Methods: Computed tomography angiography (CTA) data from the Erasmus Stroke Study database were used to reconstruct pre-calcification luminal geometries of intracranial carotid arteries. Twenty-three arteries with a stenosis degree ≥ 70% were initially selected. Eight representative arteries were chosen for lumen reconstruction, comparable to the stenosed subset in terms of size and calcium burden. Reconstructions were performed using contour rescaling, interpolation, and contour-copying techniques. Computational fluid dynamics simulations were conducted in reconstructed healthy lumen models using FEBio. Time-averaged wall shear stress (TAWSS), oscillatory shear index (OSI), and relative residence time (RRT) were calculated and mapped onto two-dimensional vessel representations. Hemodynamic parameters were compared between calcium-containing and calcium-free regions, as well as across anatomical ICA segments (C2–C6).

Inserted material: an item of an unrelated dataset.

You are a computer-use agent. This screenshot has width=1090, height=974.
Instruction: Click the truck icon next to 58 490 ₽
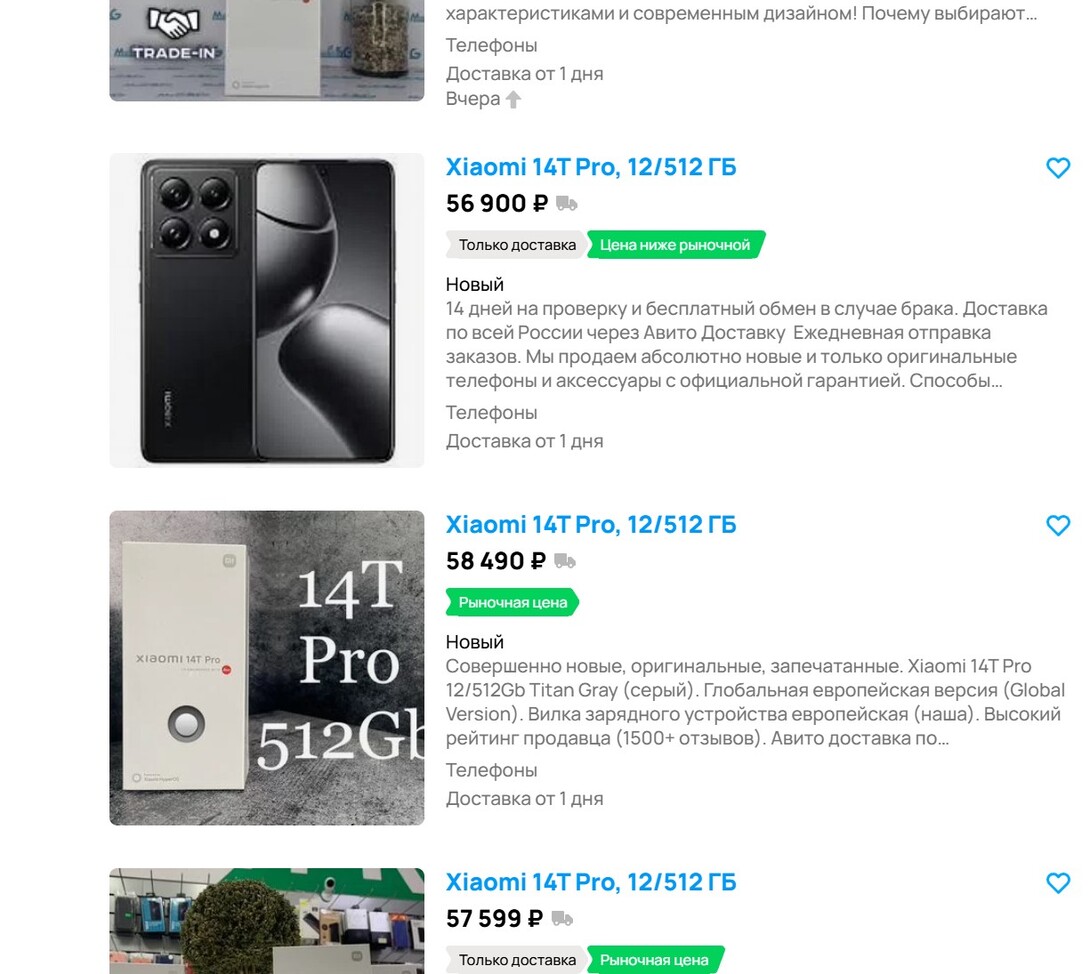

Results: Simulations of six reconstructed arteries successfully converged to a solution. In these arteries, calcifications were predominantly located in the cavernous (C4) and clinoid (C5) segments, while no calcifications were observed in the petrous segment (C2). Calcium-containing regions demonstrated a higher median TAWSS of 2.76 (IQR 2.48–3.34) Pa, compared to a median of 1.98 (IQR 1.23–2.63) Pa in calcium-free regions, corresponding to a 39.6% increase. In contrast, OSI and RRT were generally lower in calcium-containing regions. Calcium-containing regions had a median RRT of 0.43 (IQR 0.36–0.48), compared to a median RRT of 0.57 (IQR 0.45–0.88) in calcium-free regions. The median OSI was 0.74 × 10⁻³ (IQR 0.48–0.011 × 10⁻³) in calcium-containing regions, while a value of 0.96 × 10⁻³ (IQR 0.72–1.1 × 10⁻³) was found in calcium-free regions. Segmental analysis showed that TAWSS increased towards the distal ICA segments, whereas RRT decreased downstream. OSI values remained consistently low throughout the arteries.

Conclusions: This pilot study presents a pipeline to extract hemodynamic data from healthy ICA surrogates derived from commonly available CTA images of patients with ICAC. The exploratory findings differed from classical atheroprone hemodynamic patterns characterized by low TAWSS, high OSI, and high RRT. These contradictory findings warrant further investigation. Larger studies with patient-specific boundary conditions are needed to clarify the potential relationship between hemodynamics and ICAC.